• _Passage_

★ ★ ★ ★ ★ ★ ★

However, these data don’t give us much useful information. Instead, we can look at the longest streaks of consecutive peak and dip days. In order to do that, we need to refer back to the previous figure again. Because the signal.argrelextrema function doesn’t take into account the beginning and end of data, our first working point is a peak 6 days from the start of vaccination on December 13, 2020.

data_x[0]
numpy.datetime64('2020-12-13T00:00:00.000000000')
data_x[peak_indexes][0]
numpy.datetime64('2020-12-19T00:00:00.000000000')

Because a dip streak is basically the difference between the last peak and the next dip, in order to find the period between the two, we can subtract the date of the peak from the date of the following dip.

First, we zip these two arrays together to be able to iterate through them at the same time. We use these two values to subtract one from another. Because the resulting dtype is Numpy’s timedelta it is represented in nanoseconds. In order to get the day value we need to divide it by 86400000000000 which is the number of nanoseconds in 24 hours. Then we store the resulting deltas in a list; we find the max value in the list as well as its index. We can use this index value to refer back to the value pair of the period of interest – in this case it is the period of 46 days between June 19 and September 3, 2022.

# Dips
dip_strikes = list(
    zip(
        data_x[peak_indexes],
        data_x[valley_indexes],
    )
)

dip_strike_days = []
for strike in dip_strikes:
    dip_strike_days.append(int(strike[1] - strike[0]) // 86400000000000)

max_days = max(dip_strike_days)

index_max_dip = dip_strike_days.index(max_days)

print(dip_strikes[index_max_dip], max_days)

★ ★ ★ ★ ★ ★ ★

• _Material supplied_
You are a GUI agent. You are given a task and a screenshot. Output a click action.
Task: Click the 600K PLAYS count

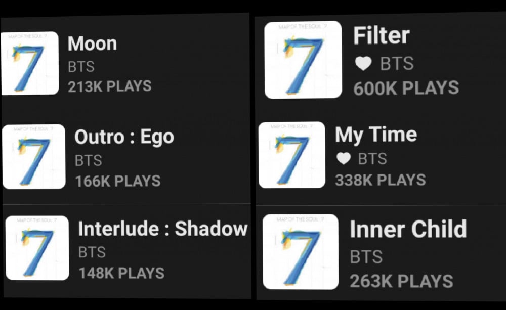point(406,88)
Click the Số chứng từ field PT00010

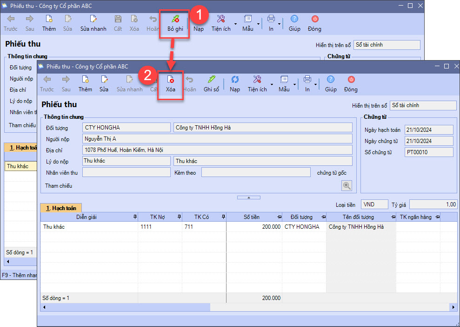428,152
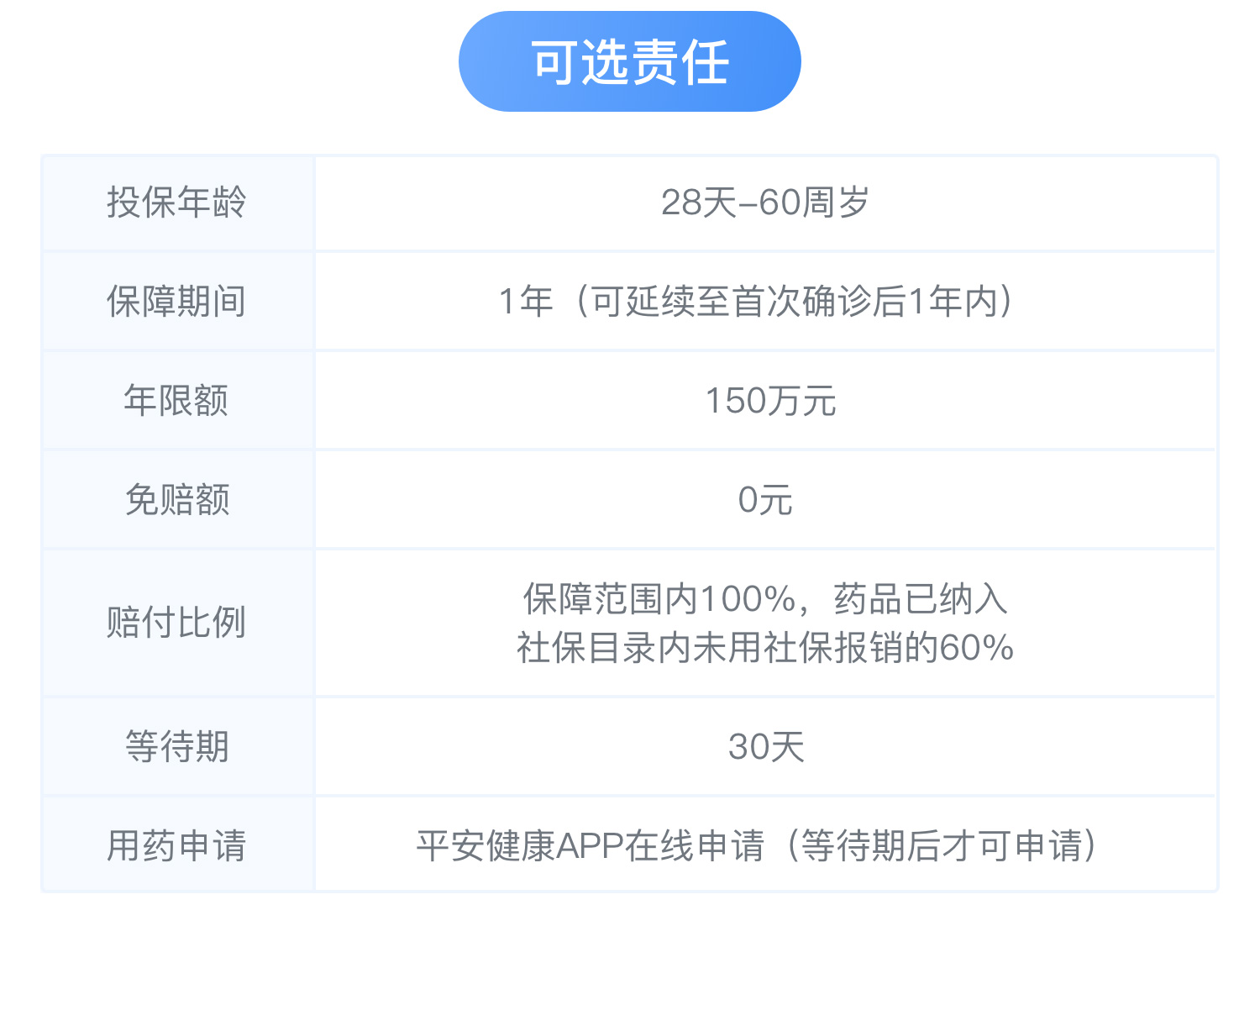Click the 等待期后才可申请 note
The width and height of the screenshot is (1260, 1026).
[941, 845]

★ ★ ★ ★ ★ ★ ★

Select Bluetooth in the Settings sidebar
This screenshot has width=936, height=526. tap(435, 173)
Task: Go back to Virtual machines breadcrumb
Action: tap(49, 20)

★ ★ ★ ★ ★ ★ ★

• _Problem details_
Repeat, word for word, the part of the dip-streak passage above that opens with the words containing "dip_strike_days = []" and closes with "print(dip_strikes[index_max_dip], max_days)".

• _Answer section_
dip_strike_days = []
for strike in dip_strikes:
    dip_strike_days.append(int(strike[1] - strike[0]) // 86400000000000)

max_days = max(dip_strike_days)

index_max_dip = dip_strike_days.index(max_days)

print(dip_strikes[index_max_dip], max_days)